After the MiniGL 1.5 update, I asked people to email me if there were additional OpenGL features that they required. At this point a few others who had been working on MiniGL related projects came out of the wood-work and a small team (including the Friedens) started work on expanding the feature-set. Thus, MiniGL 2.x was born.

 MiniGL 2.x

A NURBS surface using the new evaluators

MiniGL 2.x constitues a major update to MiniGL, with a significant expansion of its feature set. Essentially, MiniGL is no longer so mini. The new features and changes are:

  • Added support for evaluators (glMap*, glEvalCoord*, glMapGrid*, glEvalMesh*, glEvalPoint*)
  • Added selection support (glListBase(), glNewList(), glInitNames(), glLoadName(), glPushName(), glPopName(), glSelectBuffer(), and glRenderMode())
  • Added gluPickMatrix()
  • Added gluProject()/gluUnProject()
  • Added glGetDoublev()
  • Added glIsTexture()
  • Added glGetTexEnviv()
  • Added glGetLight*() functions
  • Added GL_PROXY_TEXTURE support
  • Fixed some rendering bugs (e.g., a bug causing incorrect lighting for clipped primitives)
  • Added const qualifiers to improve OpenGL compliance
  • Mglut.library now has glutKeyboardUpFunc(), glutSpecialUpFunc(), and glutIgnoreKeyRepeat()
  • Added text functions to Mglut.library (glutBitmap*(),  glutStroke*())
  • Added glPushClientAttrib()/glPopClientAttrib()
  • Added glDrawPixels()
  • Added game mode to mglut.library
  • Added glutDeviceGet(), glutLayerGet(), glutGetModifiers(), glutSetOptions() and expanded the number of attributes supported by glutGet()
  • Added glut geometry rendering functions including the teapot functions
  • Added glut overlay function stubs for completeness (overlay is not actually supported)
  • Added glGetMaterial*()
  • Added the complete set of glNormal*() functions
  • Added glGetTexImage
  • Added full set of glPixelStore modes, as well as glPixelTransfer
  • Added glutTimerFunc(), glutCloseFunc(), glutWMCloseFunc()
  • Added glutWarpPointer()
  • Added glutExtensionSupported(), glutIgnoreKeyRepeat(), glutSetKeyRepeat(), glutKeyUp(), glutSpecialUp(), and glutForceJoystickFunc() (note: no joystick support yet)
  • Added stubs for glutSetColor(), glutGetColor(), and glutCopyColormap() (note: these functions really don't make sense any more but they're in the GLUT spec.
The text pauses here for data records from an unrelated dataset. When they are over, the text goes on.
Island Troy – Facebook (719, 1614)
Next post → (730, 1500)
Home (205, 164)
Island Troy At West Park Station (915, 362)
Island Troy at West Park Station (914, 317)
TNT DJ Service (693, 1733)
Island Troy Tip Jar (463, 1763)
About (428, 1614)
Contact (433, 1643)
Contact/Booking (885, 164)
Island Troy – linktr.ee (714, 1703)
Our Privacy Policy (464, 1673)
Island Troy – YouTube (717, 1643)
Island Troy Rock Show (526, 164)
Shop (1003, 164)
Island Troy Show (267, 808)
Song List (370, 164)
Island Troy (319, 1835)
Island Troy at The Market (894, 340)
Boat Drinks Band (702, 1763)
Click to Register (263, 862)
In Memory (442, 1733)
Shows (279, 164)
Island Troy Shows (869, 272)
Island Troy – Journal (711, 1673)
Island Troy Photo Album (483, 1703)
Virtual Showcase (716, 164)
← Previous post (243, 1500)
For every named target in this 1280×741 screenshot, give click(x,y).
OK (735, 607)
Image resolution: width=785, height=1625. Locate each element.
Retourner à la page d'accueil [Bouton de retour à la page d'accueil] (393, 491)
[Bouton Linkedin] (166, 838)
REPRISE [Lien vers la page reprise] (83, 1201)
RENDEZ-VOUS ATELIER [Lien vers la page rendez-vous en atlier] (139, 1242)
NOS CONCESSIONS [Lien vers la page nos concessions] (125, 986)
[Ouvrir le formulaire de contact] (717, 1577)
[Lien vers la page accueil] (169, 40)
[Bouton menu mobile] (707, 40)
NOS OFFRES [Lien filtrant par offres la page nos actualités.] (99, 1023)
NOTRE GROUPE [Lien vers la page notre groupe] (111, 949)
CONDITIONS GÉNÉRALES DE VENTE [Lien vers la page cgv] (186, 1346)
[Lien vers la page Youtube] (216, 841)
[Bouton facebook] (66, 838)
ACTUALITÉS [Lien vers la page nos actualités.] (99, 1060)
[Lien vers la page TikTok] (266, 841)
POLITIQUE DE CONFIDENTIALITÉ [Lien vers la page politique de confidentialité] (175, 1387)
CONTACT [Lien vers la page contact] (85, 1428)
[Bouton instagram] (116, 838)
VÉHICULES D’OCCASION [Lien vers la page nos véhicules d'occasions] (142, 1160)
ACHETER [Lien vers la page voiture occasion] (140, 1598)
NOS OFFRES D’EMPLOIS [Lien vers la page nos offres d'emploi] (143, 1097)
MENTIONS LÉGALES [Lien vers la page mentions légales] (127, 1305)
Like FreeGLUT, these don't do anything as we're using truecolour modes)
  • Added glDrawBuffer and cleaned up the whole video code
  • Added the SGI GLU library into MiniGL. MiniGL now supports all of GLU

MiniGL 2.5 was released 6 January 2011. It can be downloaded from This will probably be the final release of MiniGL. It includes some optimizations to make 3D apps run a little faster. Thanks to Massimiliano Tretene, for the optimizations.

That's Nice, but What Does all this Mean?

If you are asking this question then you are obviously not a 3D graphics software developer. For users, this means more 3D games; more 3D software. All the features listed above are really only important to people who are writing OpenGL based software, or porting existing ones. MiniGL 2.0 provides developers with a more complete implementation of the OpenGL API making it much easier to port existing OpenGL games/applications. It also provides developers of new 3D software with a wider range of functions for generating the effects that they desire.

Chromium B.S.U

More screenshots...

MiniGL's Future

MiniGL 2.x will be the end of the line as far as MiniGL is concerned. It is provided as a stop-gap solution until a complete MESA port is available. Eventually it will simply be a stub that maps on to MESA. MESA will provide a complete OpenGL implementation that is up-to-date. However, a full MESA port may take some time. In the interim, MiniGL 2.x provides enough functionality to increase the amount of 3D software that is available for Amiga OS 4.0.